**** Document excerpt ****
# Question regarding SSPO



## PVD24 (Oct 22, 2003)

I just have a quick question regarding the SSPO academy... 

If a person was to go to the SSPO academy... does it give them a "step up" or an advantage to getting hired by a department... basically does it just look good on your resume.. or can it really help in employment?
Any information would be greatly appreciated...
Thank You,
PVD24


----------



## JP64 (Jul 25, 2002)

Colleges love to see the SSPO as it gives you the training req'd to be hired by them, but not enough to get hired by a municipality. So, you are then stuck there in this day and age of self-sponsors, lay-off lists and lateral tranfers. No, that is not bitterness you hear in my voice....

STAY SAFE


----------



## Guest (Dec 16, 2003)

Kevin,

Obviously you either need to use spellcheck or get a dictionary because you didn't "take advantage of free eduacation" afforded to you where you previously worked. 
I know it was a technical school and all, but they do have remedial English classes there for those overseas kids who wear those turbans. Maybe if you put your old uniform on & attend a class or two, they won't object. #-o #-o 
:L: :L:


----------



## Sgt Jack (Aug 17, 2003)

Also keep in mind that there are other states that will take the SSPO academy as a full academy..not sure which one's..Trying to find that out myself...If I hear anything I will let you know...


----------



## luap112 (Jan 24, 2003)

I have heard some places N.H. may waive the SSPO . Kid form my home town was talking to me a few years back and said that the department he was looking to get on was looking too see if they could get a waiver for him. Depending on how far you want to go your best at looking down south and out west to go anywhere. Safe bet always check with the agency your looking at to see if they will wave the SSPO. Like everyone else is saying for right now no luck here in MA with having a city or town pick you up. It will look great on the old resume but you will have to go through another academy.
****
Task requirements:
A – Transcribe the forum thread about the SSPO academy word for word, between "Colleges love to" and "in my voice....", inclusive.
B – In the forum thread about the SSPO academy, why does JP64 say colleges love to see the SSPO?
**** Information supplied ****
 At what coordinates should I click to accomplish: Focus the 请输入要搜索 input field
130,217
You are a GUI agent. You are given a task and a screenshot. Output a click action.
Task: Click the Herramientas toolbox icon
****
Correct answers:
A –
Colleges love to see the SSPO as it gives you the training req'd to be hired by them, but not enough to get hired by a municipality. So, you are then stuck there in this day and age of self-sponsors, lay-off lists and lateral tranfers. No, that is not bitterness you hear in my voice....

B – It gives you the training required to be hired by them.